We conducted a systematic search of the literature within the databases Google Scholar, Scopus, and Web of Science using as keywords: litter decomposition rate, litter decay, clear-cut, clear-cutting, shelterwood system, selective logging, retention forestry, thinning, coppice, coppicing, harvesting system, harvesting method, skid trail, strip road, forest operations, and linking these keywords with the Boolean operators AND or OR (Fig. 1). No restriction was applied to the database, which means that we collected information from studies concerning all forest types and located in all zones of the globe.

Fig. 1
figure 1

Literature search methodology that was used to identify studies for the meta-analysis

To retrieve further literature sources, we used the snowball system, which involved scanning the reference list of recent papers (published in 2021 and 2022) to identify additional references. However, no additional literature references were identified using this method. The literature search identified 158 potentially suitable papers. We removed duplicates and then we eliminated studies for which the abstract and title did not indicate suitable content. Finally, we checked the 82 remaining studies using the following inclusion criteria: (i) the paper must be in the English language; (ii) the paper must be focused on evaluating the effects of silvicultural treatment and/or forest operations on litter decomposition rate; (iii) the decomposition experiment must be undertaken on forest soil (excluding, for instance, decomposition experiments in streams); (iv) the experimental design of the paper must provide a control treatment, this treatment can be represented by an unharvested stand when investigating the effects of silvicultural treatments and by the soil not affected by machinery passage when investigating the direct effects of forest operations. Through applying these inclusion criteria we filtered the papers to 44 [29••, 32,33,34, 41,42,43,44,45,46,47,48,49,50,51, 52••, 53,54,55,56,57,58,59,60,61,62,63,64,65,66,67,68,69,70,71,72,73,74,75,76, 77••, 78, 79••] papers that generated 237 paired comparisons. These studies were included in the database for the meta-analysis (Fig. 1; Table S1).

As a measure of the litter decomposition rate we choose the k constant (year−1). The k constant is the fundamental parameter in the single negative exponential decay model defined by Olson [80], which assumes that litter decomposition follows single-exponential dynamics (Eq. 1):

$${X}_{t}={X}_{0}{e}^{-kt}$$
(1)

where Xt is the amount of litter at time t, X0 is the initial amount, and k is the decomposition rate constant. Litterbag studies are generally set up installing a certain number of litterbags in the forest floor, with the well-known mass of plant material installed inside (\({X}_{0})\). After variable collection times (ranging from a few weeks to several years) it is possible to retrieve the values of \({X}_{t}\), and by fitting Eq. (1) to the data, it is possible to estimate the value of k constant.

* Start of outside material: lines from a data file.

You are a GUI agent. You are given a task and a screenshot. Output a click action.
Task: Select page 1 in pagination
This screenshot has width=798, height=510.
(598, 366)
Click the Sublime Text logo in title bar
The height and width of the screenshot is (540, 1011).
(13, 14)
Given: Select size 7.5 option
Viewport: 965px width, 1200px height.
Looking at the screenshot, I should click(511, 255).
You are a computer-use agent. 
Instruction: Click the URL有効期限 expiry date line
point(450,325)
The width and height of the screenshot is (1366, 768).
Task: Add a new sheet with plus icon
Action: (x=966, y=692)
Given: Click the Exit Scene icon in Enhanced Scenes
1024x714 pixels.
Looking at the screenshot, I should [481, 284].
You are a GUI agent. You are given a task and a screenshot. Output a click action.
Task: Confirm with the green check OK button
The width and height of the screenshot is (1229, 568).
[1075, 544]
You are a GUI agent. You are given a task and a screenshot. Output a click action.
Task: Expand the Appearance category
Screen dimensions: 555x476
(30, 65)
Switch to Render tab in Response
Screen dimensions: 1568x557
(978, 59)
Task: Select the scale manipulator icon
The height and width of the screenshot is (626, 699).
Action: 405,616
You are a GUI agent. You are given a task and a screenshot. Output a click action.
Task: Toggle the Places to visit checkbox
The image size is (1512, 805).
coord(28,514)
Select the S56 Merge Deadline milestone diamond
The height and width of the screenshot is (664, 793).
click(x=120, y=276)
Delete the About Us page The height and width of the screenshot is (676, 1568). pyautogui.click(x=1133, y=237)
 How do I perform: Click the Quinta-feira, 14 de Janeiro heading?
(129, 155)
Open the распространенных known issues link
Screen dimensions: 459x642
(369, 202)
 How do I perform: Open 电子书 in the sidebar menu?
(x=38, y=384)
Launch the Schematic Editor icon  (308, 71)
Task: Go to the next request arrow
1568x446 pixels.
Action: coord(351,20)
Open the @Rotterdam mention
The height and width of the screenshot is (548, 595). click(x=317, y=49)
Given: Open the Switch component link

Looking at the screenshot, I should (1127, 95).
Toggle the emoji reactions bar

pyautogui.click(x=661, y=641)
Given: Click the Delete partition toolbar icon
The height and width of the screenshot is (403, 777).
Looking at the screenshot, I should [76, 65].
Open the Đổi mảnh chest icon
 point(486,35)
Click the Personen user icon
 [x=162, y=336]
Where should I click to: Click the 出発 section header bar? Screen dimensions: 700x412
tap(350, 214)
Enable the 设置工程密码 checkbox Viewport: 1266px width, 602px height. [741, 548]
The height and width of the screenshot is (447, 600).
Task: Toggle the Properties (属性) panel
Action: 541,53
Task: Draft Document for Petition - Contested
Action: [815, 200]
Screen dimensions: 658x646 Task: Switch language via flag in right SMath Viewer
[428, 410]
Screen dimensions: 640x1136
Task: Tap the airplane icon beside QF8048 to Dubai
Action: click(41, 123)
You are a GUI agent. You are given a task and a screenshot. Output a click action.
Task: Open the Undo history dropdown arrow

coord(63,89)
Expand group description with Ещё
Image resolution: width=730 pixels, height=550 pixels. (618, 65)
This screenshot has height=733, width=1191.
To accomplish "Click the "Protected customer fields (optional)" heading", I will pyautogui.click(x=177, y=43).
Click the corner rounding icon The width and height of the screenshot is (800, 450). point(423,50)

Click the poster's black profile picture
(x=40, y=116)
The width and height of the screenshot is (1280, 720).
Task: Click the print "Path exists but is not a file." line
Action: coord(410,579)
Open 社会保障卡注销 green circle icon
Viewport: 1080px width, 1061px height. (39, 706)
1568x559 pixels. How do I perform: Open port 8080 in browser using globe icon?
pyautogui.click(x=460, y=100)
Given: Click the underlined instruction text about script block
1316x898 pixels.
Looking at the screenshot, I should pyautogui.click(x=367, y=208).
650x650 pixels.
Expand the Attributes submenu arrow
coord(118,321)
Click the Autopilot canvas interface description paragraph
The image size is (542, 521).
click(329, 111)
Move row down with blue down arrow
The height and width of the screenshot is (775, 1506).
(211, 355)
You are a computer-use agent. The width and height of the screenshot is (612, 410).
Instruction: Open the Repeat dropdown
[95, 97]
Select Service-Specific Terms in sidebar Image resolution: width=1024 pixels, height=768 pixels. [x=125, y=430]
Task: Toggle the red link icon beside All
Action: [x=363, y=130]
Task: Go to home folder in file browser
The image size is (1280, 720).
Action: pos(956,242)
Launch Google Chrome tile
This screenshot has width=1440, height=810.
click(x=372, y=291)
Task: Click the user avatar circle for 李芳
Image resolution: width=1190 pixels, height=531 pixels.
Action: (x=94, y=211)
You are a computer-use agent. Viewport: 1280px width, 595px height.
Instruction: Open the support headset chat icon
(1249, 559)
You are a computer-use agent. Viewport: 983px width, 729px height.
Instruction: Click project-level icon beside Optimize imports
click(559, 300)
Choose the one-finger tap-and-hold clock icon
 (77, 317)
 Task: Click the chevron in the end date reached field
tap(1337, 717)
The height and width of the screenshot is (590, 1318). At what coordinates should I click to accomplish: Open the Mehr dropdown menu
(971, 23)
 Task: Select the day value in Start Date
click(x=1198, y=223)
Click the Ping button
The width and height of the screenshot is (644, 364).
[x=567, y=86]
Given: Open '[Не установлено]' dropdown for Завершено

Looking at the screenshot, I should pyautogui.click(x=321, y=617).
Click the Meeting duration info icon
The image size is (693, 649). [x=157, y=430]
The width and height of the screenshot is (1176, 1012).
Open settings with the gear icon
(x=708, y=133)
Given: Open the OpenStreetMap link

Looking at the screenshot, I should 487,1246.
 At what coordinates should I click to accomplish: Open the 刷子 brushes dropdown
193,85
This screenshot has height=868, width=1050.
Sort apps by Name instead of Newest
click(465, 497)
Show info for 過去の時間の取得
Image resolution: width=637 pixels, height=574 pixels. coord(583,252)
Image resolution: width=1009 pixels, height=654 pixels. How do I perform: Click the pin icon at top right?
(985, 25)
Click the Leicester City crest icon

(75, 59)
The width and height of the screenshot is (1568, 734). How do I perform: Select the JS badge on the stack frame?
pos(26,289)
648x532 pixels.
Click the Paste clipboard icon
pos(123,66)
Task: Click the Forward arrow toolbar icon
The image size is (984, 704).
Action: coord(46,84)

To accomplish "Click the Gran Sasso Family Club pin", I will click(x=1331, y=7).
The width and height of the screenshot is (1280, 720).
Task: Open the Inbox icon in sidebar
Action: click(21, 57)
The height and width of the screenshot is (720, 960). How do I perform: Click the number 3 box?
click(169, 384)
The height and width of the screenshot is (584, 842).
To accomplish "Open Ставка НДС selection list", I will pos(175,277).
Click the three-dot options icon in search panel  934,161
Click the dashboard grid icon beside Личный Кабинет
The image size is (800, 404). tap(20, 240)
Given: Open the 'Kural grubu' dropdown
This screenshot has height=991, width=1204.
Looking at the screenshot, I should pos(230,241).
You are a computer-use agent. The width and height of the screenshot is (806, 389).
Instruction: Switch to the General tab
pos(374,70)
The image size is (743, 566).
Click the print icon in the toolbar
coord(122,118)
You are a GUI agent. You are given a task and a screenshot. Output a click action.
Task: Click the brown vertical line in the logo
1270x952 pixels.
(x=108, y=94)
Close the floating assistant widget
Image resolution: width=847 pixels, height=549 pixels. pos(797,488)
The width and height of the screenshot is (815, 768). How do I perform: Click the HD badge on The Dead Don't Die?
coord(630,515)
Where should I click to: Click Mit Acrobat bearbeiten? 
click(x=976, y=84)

Throughout the review of the literature we recorded values of k from the studies in a database. When values of k were not reported numerically in the main text or tables but only in a graphical form, we used the WebplotDigitizer software to retrieve the numerical information. When a study did not report the k constant directly, but the percentage of mass lost or remaining in the litterbag, we calculated the value of the k constant using Eq. (1). For 21 of 237 paired comparisons in the database we did not obtain data about the dispersion measure of the k constant. Therefore, we investigated the relationship between the standard deviation and the average values presented in our database, and developed a predictive model for the missing standard deviation values. Specifically, we assessed missing standard deviation data using power models (Eq. 2):

$$\mathrm{SD}=a {M}^{b},$$
(2)

where SD is the standard deviation, M is the mean, and a and b are model parameters. We fit models using the stats::nls() function available in R software. Models RMSE ranged from 0.002 to 0.033 (Table S2; Fig. S1 in the Appendix).

At this stage, the overall database was subdivided into three sub-databases: one for the effects of retention forestry (32 studies and 137 paired comparisons), one for the effects of clear-cutting (19 studies and 88 paired comparisons), and one for the effects of logging activities (3 studies and 12 paired comparisons). We grouped all cases of those silvicultural treatments which do not remove all the biomass in the stand as retention forestry [81]. For the calculation of the effect size, we considered the k constant in the harvested stand as the experimental treatment and the values in a nearby unharvested stand as the control. The same approach was applied to the sub-database dealing with the studies which investigated the effects of clear-cutting on litter decomposition rate. For the effects of logging activities, we considered k reported for soil affected by the passage of machinery applied in forest operations (i.e. skid trails) as experimental treatment values, and k reported for the soil not affected by machinery passage in the harvested stand as control values.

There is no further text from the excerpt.